冬の訪れが近づくなか、人形店にはもう新作のひな人形が並び始めた。形態や色合いなど、時代とともにニーズは多様化し、さまざまな商品やサービスが登場している。創業から約40年、「人形の勢玉」(四日市市川原町)の谷捷平社長(74)は「人形は手作りの工芸品。日本の節句文化にとって大切な存在です」と語る。【ひな人形の七段飾りと谷社長=四日市市川原町で】

 戸建てばかりでなく、マンション住まいの人も増え、以前ほど段飾りの需要は多くなく、より明るい色のものが好まれるという。「ハロウィーンやクリスマスのような派手さはないが、世代を越えてだんらんが続く節句文化を大事にしたい」と谷社長は人形を見つめながら話した。
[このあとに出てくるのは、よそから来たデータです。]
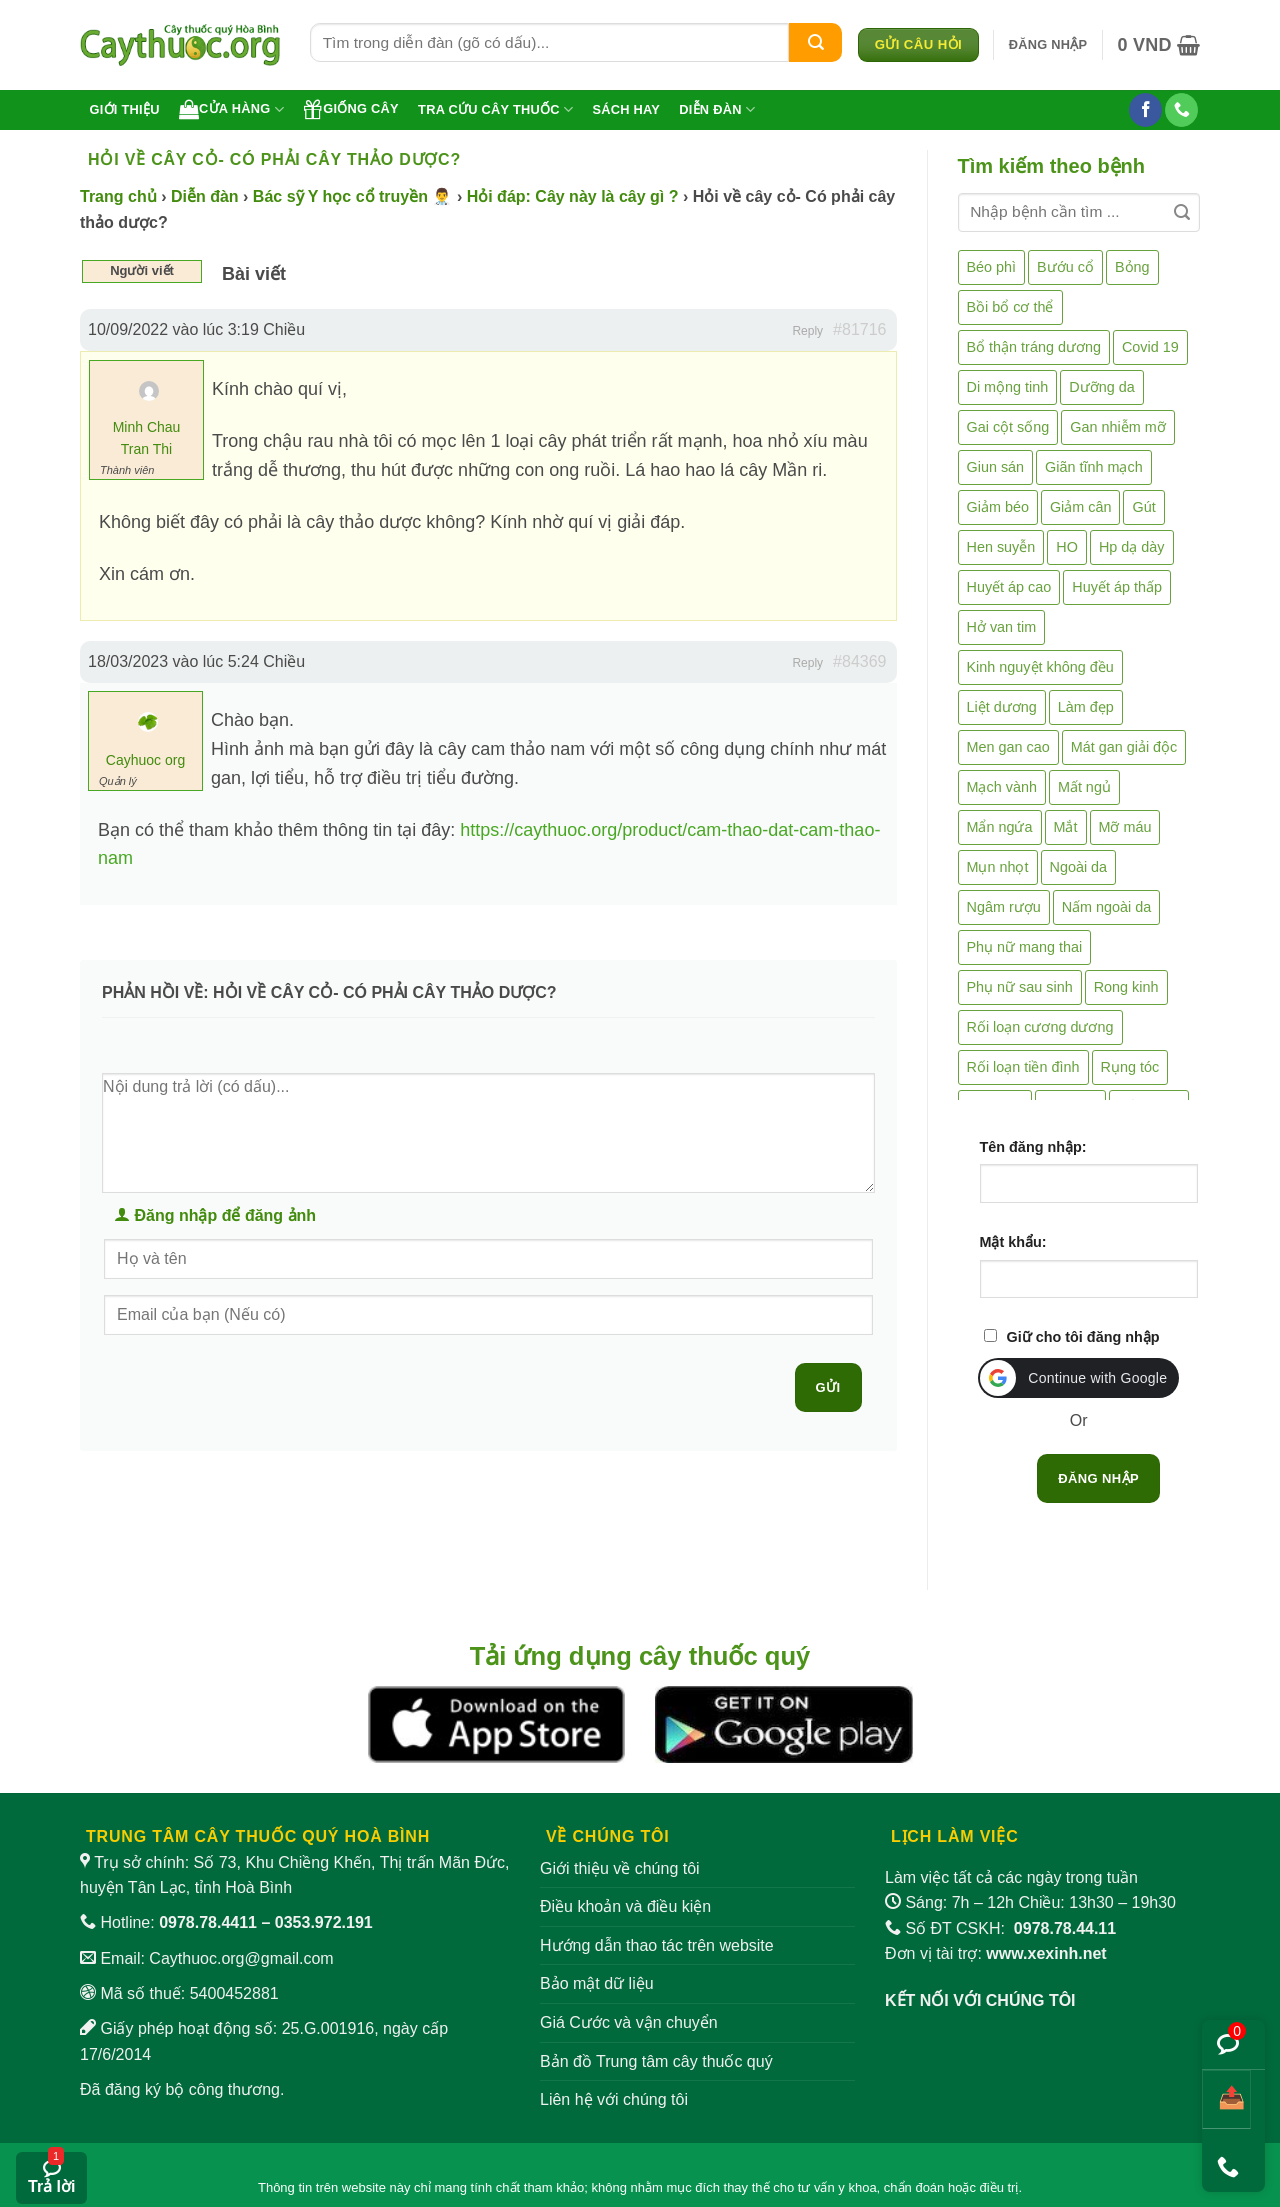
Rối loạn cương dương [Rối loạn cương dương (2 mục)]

 人形の専門店である同社では、頭、胴、衣装から着付けまで細部にわたり、職人の技が生きたひな人形がそろい、加えて知識の豊富さも強み。「来店してみて、ひな人形の魅力や節句文化について考える機会になった」という人もいたという。

 販売だけでなく、修理や、実際の着物をリメイクした衣装を使った人形制作の依頼も有料で受けている。「本当の着物で作られた人形は一味違った趣がある」。思いのこもった着物が次世代へ受け継がれ、人形が伝統文化を引き継ぐ役割を果たしている。

 また、「持ち主の思いが込められた人形には、最後まで感謝の気持ちを込めたい」と、不用になった人形の引き取りも受け付けている。引き取った人形は円楽寺(同市日永)で年2回供養される。